Excerpted passage:

::::::::::

This blog post is a deep dive into how Nvidia GPU containers work "under the hood" on platforms like Kubernetes and Docker when you request a GPU container. The information presented here is relevant to Kubernetes, Docker, and any other container platform that uses containerd (or CRI-O)

Disclaimer: To the best of my knowledge, the information in this post is correct. However, this is a complicated topic with many layers and wrappers. Please feel free to reach out to me on Twitter if you have any suggested corrections, and I'll update this post.

Prerequisites

I'm going to assume a basic working knowledge of Docker and or Kubernetes and know how to request a GPU container. If you'd like to brush up on your knowledge of the various layers of Kubernetes, see my article on Kubernetes Container Acronyms.

Turtles All The way Down

containerd

Both Docker and most managed Kubernetes platforms utilize containerd to create/start/stop containers. However, containerd in turn relies itself relies on various OCI (Open Container Initiative) runtimes to create and manage containers. These include runc, crun, and runsc (gvisor). Let's just use runc as a placeholder for OCI Runtime hence forth.

::::::::::

Record extracts:
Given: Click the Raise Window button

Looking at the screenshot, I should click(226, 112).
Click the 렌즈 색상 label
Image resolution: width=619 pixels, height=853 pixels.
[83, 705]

::::::::::

Given problem A: Repeat the passage of the GPU container post that begins at the words "Both Docker and" and stops after "Runtime hence forth.".
Given problem B: Pick up the post on how Nvidia GPU containers work from its last sentence and keep writing.

Written answer A:
Both Docker and most managed Kubernetes platforms utilize containerd to create/start/stop containers. However, containerd in turn relies itself relies on various OCI (Open Container Initiative) runtimes to create and manage containers. These include runc, crun, and runsc (gvisor). Let's just use runc as a placeholder for OCI Runtime hence forth.

Written answer B:
nvidia-container-runtime

GPU containers are special, instead of calling runc directly, containerd calls the nvidia-container-runtime instead. The nvidia-container-runtime is mostly just a pass-through wrapper of runc, except when the "create" argument is passed to nvidia-container-runtime (source code). For create operations, the OCI runtime config.json (spec) is modified.

There's a lot of old code and pathways for backward compatibility in the nvidia-container-runtime, but on the modern hardware I've played with, the wrapper always seems to default to "legacy" mode. In legacy mode, the config.json seems to be modified in two main ways:

Adding environment variables: Most notably, NVIDIA_VISIBLE_DEVICES=0, which contains a comma-separated list of IDs that reference the Nvidia visible devices to be shared with the container. A full list of other environment variables that might be added is available here.

Adding a prestart hook:

"hooks": {
  "prestart": [
    {
      "path": "/usr/bin/nvidia-container-runtime-hook",
      "args": [
        "nvidia-container-runtime-hook",
        "prestart"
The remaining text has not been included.